Cystic hygroma

A cystic hygroma is a growth that often occurs in the head and neck area. It is a birth defect and is the most common form of lymphangioma. It contains large cyst like cavities containing watery fluid. Microscopically cystic hygroma consists of multiple locules filled with lymph. In the depth the locules are quite big but they decrease in size towards the surface.
Cystic hygromas are benign, but can be disfiguring. It is a condition which affects children; very rarely it can present in adulthood.

Cystic hygroma, is also known as, lymphatic malformation. Nowadays, the medical field prefers to use the term lymphatic malformation because the term cystic hygroma means water tumor. Lymphatic malformation is more commonly used now because it is a sponge-like collection of abnormal growth that contains clear lymphatic fluid. The fluid collects within the cysts or channels, usually in the soft tissue. Cystic hygromas are filled with lymph which is the fluid that travels in the lymphatic system of the body. Cystic hygromas occur when the lymph vessels that make up the lymphatic system aren’t formed properly.

There are two types of lymphatic malformations. They are macrocystic lymphatic malformations (large cysts) and microcystic (small cysts). A person may have only one kind of the malformation or can have a mixture of both macro and micro cysts.

Cystic hygroma can be associated with a nuchal lymphangioma or a fetal hydrops. Additionally, it can be associated with Turner syndrome or with Noonan’s syndrome.

A lethal version of this condition is known as Cowchock Wapner Kurtz syndrome that in addition to cystic hygroma, includes lymphedema and cleft palate.

Causes, incidence, and risk factors

A cystic hygroma occurs as the baby grows in the womb. It forms from pieces of material that carry fluid and white blood cells. This material is called embryonic lymphatic tissue.

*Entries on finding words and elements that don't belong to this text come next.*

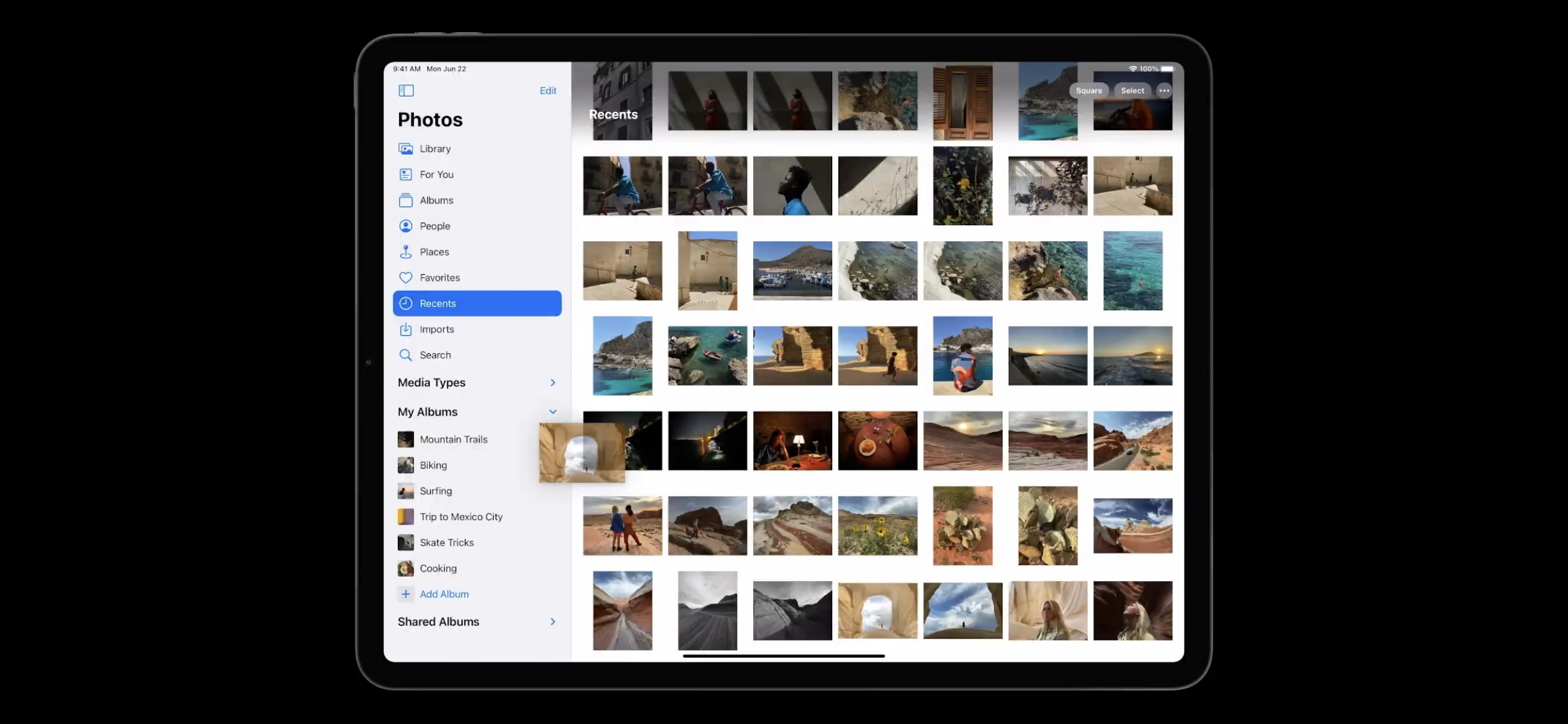Toggle Square aspect grid view
This screenshot has width=1568, height=724.
pos(1088,91)

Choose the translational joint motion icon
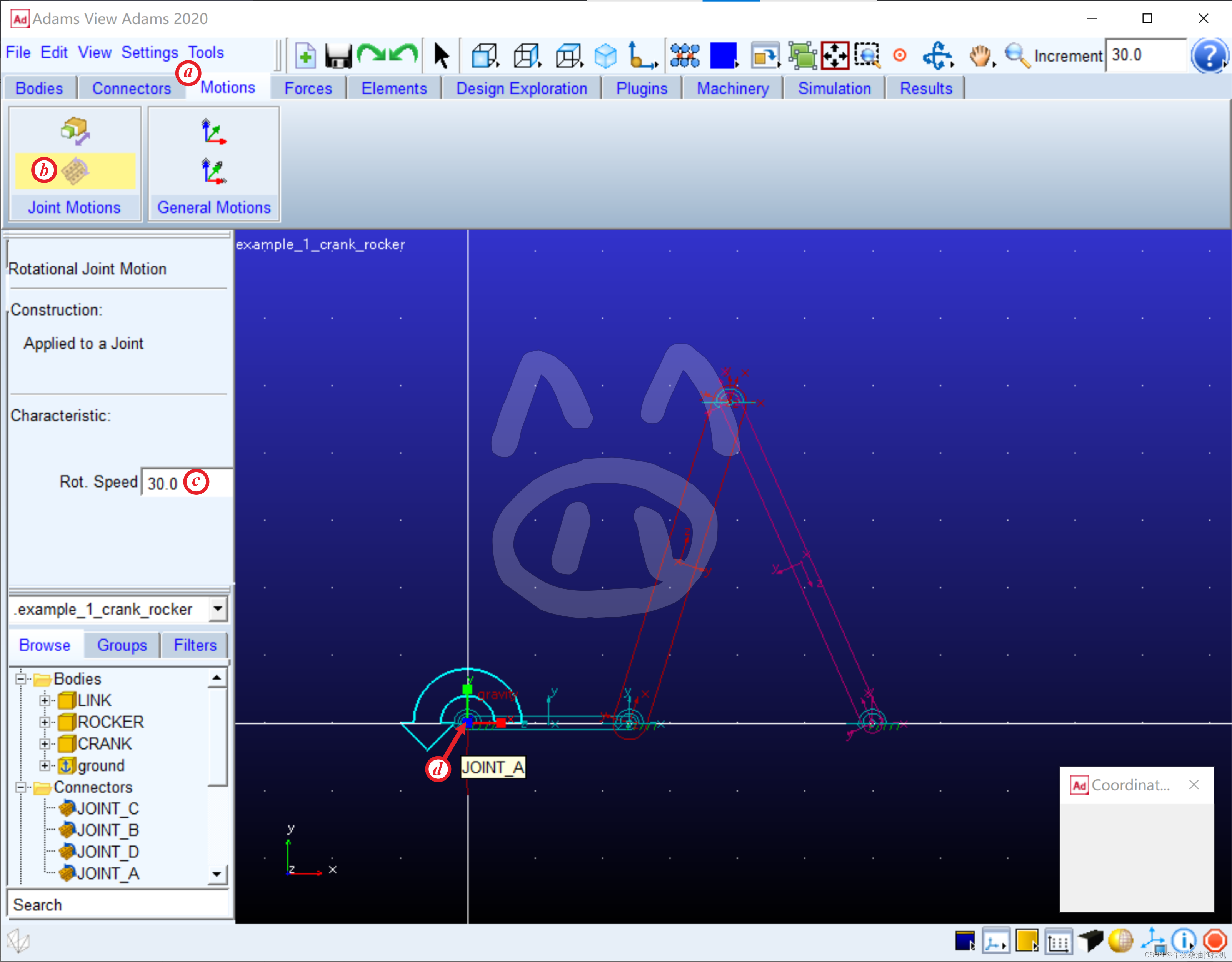(x=75, y=131)
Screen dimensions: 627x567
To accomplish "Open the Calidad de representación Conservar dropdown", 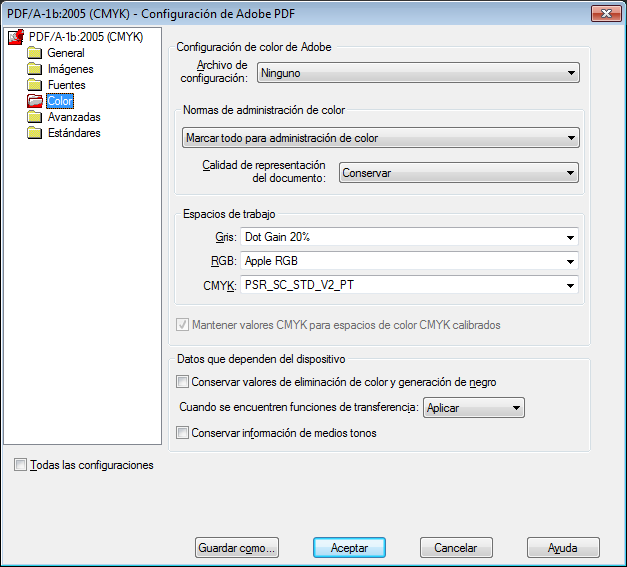I will pyautogui.click(x=458, y=173).
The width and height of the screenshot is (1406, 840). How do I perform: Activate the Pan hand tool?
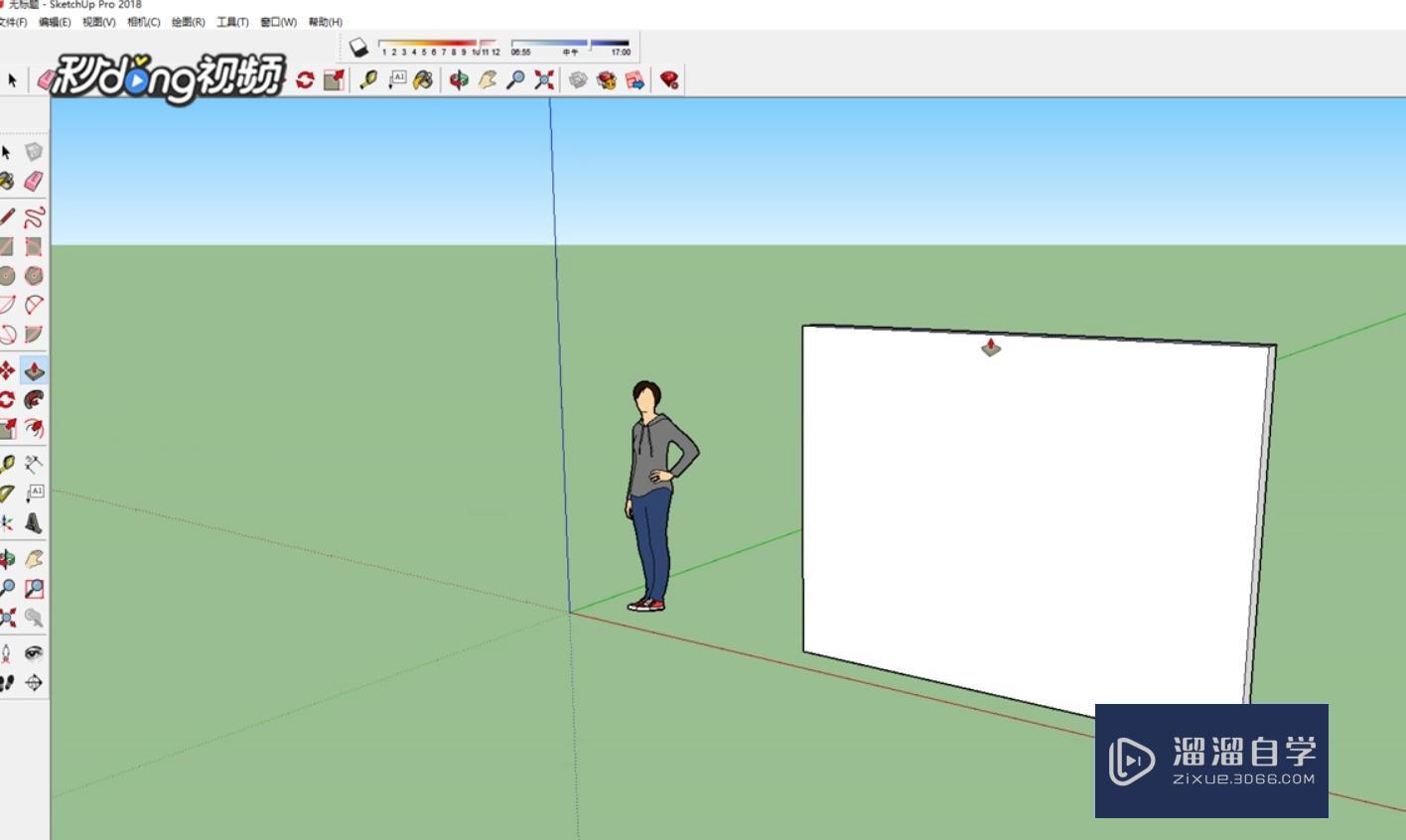coord(35,556)
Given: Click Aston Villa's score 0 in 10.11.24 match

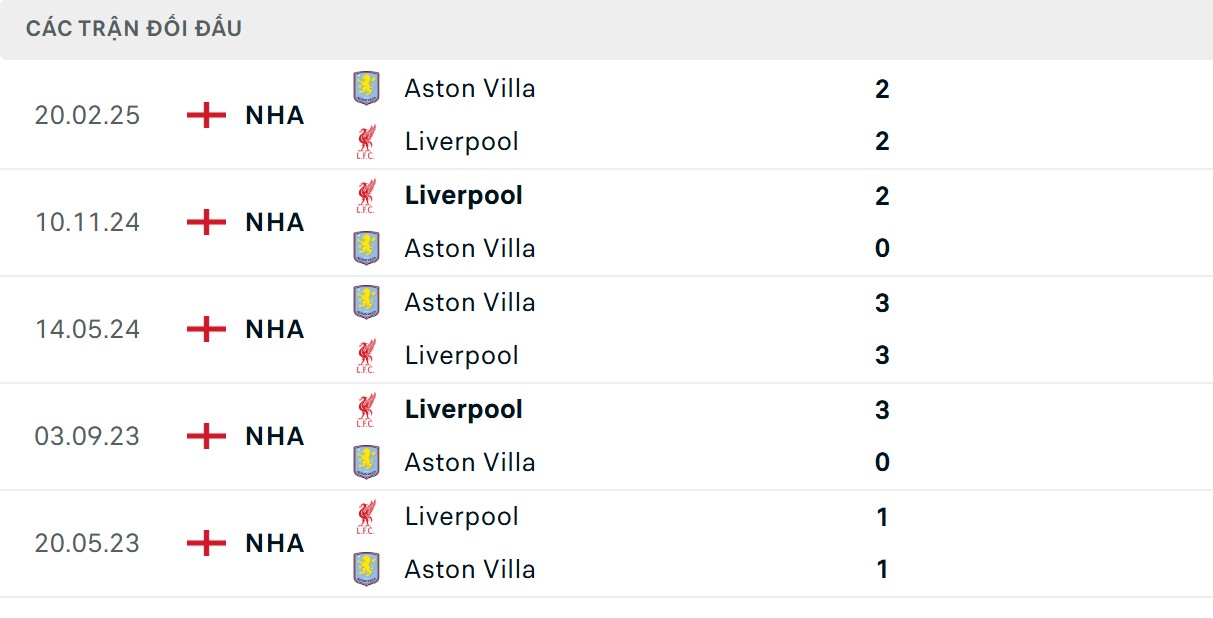Looking at the screenshot, I should point(881,248).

After birth, a cystic hygroma usually looks like a soft bulge under the skin. The cyst may not be found at birth. It typically grows as the child grows. Sometimes it is not noticed until the child is older.


A common symptom is a neck growth. It may be found at birth, or discovered later in an infant after an upper respiratory tract infection.

Signs and tests

Sometimes, a cystic hygroma is seen when the baby is still in the womb using a pregnancy ultrasound. This can mean that the baby has a chromosomal problem or other birth defects.

The following tests may be done:

  • Chest x-ray
  • Ultrasound
  • CT scan

If the cystic hygroma is detected during a pregnancy ultrasound, other ultrasound tests or amniocentesis may be recommended.


A baby with a prenatally diagnosed cystic hygroma should be delivered in a major medical center equipped to deal with neonatal complications. An obstetrician usually decides the method of delivery. If the cystic hygroma is large, a cesarean section may be performed. After birth, infants with persistent cystic hygroma must be monitored for airway obstruction. A thin needle may be used to reduce the volume of the cystic hygroma to prevent facial deformities and airway obstruction. Close observation of the baby by a neonatalogist after birth is recommended. If resolution of the cystic hygroma does not occur before birth, a pediatric surgeon should be consulted.

Cystic hygromas that develop in the third trimester (after thirty weeks gestation) or in the postnatal period are usually not associated with chromosome abnormalities. There is a chance of recurrence after surgical removal of the cystic hygroma. The chance of recurrence depends on the extent of the cystic hygroma and whether the wall of the cyst was able to be completely removed.

Treatment involves removing all of the abnormal tissue. However, cystic hygromas can often spread to other parts of the neck, making it impossible to remove all of the tissue.

Other treatments have been tried with only limited success. These include:

  • Chemotherapy medications
  • Injection of sclerosing medications
  • Radiation therapy
  • Steroids

Expectations (prognosis)

The outlook is good if surgery can totally remove the abnormal tissue. In cases where complete removal is not possible, the cystic hygroma commonly returns.

The outcome may also depend on what other chromosomal abnormalities or birth defects, if any, are present. The outcome is generally better for a baby that does not have a chromosome abnormality. About 60% of cystic hygromas result from chromosome abnormalities. The baby may have a set of abnormalities known as “genetic syndrome”.

Genetic syndromes with cystic hygroma as a clinical feature:

• The majority of prenatally diagnosed cystic hygromas are associated with Turner syndrome, a chromosome abnormality in which a female has only one X chromosome instead of two.

• Chromosome abnormalities such as trisomies 13, 18, and 21

• Noonan syndrome


Complications may include:

  • Bleeding
  • Damage to structures in the neck caused by surgery
  • Infection
  • Return of the cystic hygroma

Calling your health care provider

If you notice a lump in your neck or your child’s neck, call your doctor.